■ Problem requirements ■
Return each line of the entries that mentions the word "options".

■ Data records ■
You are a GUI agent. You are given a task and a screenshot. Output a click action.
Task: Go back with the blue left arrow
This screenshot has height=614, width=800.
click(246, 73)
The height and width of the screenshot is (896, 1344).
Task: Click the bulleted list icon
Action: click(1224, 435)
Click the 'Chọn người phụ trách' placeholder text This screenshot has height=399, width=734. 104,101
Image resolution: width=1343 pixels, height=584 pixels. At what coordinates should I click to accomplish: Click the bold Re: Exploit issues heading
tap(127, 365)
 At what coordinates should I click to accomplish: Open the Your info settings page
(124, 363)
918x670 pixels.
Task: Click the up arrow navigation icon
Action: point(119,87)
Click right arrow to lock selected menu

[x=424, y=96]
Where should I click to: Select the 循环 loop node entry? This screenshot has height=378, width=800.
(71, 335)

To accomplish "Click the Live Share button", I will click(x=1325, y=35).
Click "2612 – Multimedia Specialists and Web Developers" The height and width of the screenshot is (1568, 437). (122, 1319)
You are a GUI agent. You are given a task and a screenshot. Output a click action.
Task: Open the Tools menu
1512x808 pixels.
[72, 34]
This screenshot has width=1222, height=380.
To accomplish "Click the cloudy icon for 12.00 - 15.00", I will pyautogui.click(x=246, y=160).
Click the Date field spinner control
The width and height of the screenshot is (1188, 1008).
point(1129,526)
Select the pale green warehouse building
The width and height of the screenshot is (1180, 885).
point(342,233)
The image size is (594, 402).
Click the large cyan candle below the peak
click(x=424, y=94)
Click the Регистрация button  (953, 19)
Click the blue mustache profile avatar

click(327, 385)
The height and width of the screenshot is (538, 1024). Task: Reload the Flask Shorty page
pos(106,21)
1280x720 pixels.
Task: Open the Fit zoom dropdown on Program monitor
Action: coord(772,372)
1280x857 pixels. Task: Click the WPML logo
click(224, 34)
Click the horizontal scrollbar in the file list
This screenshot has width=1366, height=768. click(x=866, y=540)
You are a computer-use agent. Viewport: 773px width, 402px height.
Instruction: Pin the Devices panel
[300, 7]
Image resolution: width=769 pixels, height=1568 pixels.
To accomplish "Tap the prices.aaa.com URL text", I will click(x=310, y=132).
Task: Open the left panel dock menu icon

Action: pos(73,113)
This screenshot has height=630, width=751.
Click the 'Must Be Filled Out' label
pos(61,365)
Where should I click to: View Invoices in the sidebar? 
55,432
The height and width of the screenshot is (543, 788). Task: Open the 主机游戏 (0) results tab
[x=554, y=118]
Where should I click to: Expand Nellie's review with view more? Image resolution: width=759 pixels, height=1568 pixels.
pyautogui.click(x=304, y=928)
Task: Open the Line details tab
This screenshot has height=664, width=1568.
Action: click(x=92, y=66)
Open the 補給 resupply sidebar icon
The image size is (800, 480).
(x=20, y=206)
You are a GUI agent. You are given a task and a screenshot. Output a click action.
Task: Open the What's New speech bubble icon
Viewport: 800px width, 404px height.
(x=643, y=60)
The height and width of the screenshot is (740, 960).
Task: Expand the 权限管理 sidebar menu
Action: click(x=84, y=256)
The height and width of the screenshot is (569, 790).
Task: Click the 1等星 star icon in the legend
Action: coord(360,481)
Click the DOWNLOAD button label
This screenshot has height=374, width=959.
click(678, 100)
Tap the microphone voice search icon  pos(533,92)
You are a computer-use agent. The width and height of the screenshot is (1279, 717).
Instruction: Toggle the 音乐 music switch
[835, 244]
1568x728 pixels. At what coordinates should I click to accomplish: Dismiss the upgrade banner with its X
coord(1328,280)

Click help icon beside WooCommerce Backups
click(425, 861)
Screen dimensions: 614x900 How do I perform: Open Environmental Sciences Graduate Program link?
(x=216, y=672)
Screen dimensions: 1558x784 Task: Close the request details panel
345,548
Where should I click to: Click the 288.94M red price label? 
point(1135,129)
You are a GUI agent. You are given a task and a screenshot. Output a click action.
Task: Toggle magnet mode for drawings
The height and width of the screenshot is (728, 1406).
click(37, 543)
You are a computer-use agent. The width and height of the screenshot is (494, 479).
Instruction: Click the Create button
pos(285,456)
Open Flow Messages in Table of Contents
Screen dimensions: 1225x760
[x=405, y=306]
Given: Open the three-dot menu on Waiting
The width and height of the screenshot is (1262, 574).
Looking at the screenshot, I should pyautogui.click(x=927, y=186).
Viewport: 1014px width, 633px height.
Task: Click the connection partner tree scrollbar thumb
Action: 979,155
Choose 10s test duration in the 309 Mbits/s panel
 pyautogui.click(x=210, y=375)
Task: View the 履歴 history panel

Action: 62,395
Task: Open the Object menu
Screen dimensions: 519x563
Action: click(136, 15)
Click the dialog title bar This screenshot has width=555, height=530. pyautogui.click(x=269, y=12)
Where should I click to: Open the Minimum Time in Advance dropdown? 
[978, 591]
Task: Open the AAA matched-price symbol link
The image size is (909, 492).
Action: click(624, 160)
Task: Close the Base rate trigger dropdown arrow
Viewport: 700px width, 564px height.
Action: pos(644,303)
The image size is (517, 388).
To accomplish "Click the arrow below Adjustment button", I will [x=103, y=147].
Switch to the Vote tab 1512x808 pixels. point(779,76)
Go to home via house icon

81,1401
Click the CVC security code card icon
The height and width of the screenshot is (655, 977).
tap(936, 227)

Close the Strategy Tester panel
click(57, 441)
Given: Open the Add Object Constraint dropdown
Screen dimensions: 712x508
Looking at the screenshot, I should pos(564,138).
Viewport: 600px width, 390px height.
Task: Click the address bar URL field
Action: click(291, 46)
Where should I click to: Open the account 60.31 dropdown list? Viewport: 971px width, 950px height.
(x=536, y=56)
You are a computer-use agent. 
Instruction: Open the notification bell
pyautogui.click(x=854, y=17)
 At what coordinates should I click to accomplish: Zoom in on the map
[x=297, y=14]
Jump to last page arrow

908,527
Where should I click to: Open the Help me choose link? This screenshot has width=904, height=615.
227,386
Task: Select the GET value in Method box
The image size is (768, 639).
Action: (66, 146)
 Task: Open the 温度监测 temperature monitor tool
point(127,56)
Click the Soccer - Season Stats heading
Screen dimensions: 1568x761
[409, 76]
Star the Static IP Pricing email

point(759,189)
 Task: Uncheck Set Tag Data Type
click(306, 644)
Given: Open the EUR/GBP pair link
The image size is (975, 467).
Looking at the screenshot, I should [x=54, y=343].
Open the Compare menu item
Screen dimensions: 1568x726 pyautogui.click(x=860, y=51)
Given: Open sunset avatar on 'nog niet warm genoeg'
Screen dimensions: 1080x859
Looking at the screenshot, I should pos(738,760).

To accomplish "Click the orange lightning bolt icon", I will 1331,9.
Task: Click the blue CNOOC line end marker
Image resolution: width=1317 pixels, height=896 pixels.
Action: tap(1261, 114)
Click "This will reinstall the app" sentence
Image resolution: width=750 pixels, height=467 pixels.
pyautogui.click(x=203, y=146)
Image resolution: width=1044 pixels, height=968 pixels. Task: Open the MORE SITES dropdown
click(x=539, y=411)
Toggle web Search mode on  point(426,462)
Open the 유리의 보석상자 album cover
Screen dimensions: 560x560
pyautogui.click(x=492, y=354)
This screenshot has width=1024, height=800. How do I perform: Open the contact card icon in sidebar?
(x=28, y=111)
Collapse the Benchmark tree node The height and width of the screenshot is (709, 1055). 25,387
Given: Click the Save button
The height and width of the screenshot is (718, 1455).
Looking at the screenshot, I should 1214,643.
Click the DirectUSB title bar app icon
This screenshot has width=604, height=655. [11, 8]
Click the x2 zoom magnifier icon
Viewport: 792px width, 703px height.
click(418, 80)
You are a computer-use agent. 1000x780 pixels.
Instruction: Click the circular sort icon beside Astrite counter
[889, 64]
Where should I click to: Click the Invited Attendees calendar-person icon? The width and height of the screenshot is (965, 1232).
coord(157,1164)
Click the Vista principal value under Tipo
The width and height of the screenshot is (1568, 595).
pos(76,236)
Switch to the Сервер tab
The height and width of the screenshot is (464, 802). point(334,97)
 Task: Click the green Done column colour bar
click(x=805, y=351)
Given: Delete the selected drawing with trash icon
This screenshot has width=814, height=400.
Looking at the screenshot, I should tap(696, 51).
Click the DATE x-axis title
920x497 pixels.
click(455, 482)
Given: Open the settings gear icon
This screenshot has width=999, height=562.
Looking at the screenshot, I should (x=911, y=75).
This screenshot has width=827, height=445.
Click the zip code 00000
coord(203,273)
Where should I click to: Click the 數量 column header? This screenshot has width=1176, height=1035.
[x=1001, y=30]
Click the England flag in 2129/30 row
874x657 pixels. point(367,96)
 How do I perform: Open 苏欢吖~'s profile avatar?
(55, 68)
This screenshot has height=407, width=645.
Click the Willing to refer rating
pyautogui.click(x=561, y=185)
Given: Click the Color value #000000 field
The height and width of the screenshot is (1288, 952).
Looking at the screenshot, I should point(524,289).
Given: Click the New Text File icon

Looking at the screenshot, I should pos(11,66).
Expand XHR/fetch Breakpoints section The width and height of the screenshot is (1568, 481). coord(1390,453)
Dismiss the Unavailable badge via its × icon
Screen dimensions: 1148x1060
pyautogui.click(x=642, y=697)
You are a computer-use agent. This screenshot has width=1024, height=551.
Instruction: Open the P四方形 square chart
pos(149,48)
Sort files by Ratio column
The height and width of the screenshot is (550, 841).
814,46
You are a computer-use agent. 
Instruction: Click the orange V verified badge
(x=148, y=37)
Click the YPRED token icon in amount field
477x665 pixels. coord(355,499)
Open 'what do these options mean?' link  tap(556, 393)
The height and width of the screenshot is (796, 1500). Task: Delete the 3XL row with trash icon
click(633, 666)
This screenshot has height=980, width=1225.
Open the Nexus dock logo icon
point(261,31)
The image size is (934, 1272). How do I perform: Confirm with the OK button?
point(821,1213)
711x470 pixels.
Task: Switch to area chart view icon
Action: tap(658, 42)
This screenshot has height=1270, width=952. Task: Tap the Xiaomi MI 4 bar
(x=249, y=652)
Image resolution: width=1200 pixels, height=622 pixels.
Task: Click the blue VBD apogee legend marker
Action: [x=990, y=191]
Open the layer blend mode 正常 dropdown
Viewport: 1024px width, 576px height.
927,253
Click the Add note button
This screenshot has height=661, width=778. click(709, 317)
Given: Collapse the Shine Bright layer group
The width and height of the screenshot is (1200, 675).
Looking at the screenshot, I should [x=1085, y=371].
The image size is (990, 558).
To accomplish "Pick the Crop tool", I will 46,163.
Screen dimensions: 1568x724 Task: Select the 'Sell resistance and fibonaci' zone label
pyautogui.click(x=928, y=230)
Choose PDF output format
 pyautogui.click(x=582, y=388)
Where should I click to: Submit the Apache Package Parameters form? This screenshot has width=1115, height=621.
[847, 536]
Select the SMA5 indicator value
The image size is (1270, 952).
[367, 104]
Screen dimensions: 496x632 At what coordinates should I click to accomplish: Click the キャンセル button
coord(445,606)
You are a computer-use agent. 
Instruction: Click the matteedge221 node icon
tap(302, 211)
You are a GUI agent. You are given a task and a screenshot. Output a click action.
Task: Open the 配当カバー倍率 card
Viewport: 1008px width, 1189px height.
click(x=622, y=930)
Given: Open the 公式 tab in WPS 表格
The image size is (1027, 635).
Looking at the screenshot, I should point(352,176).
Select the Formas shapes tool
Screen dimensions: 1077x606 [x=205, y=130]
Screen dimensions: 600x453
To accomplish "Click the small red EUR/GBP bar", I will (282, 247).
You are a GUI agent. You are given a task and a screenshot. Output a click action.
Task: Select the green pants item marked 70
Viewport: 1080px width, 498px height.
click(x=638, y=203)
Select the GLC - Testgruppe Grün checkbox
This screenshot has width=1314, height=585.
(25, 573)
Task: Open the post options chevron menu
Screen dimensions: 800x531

■ Exercise output ■
Open 'what do these options mean?' link  tap(556, 393)
Task: Open the post options chevron menu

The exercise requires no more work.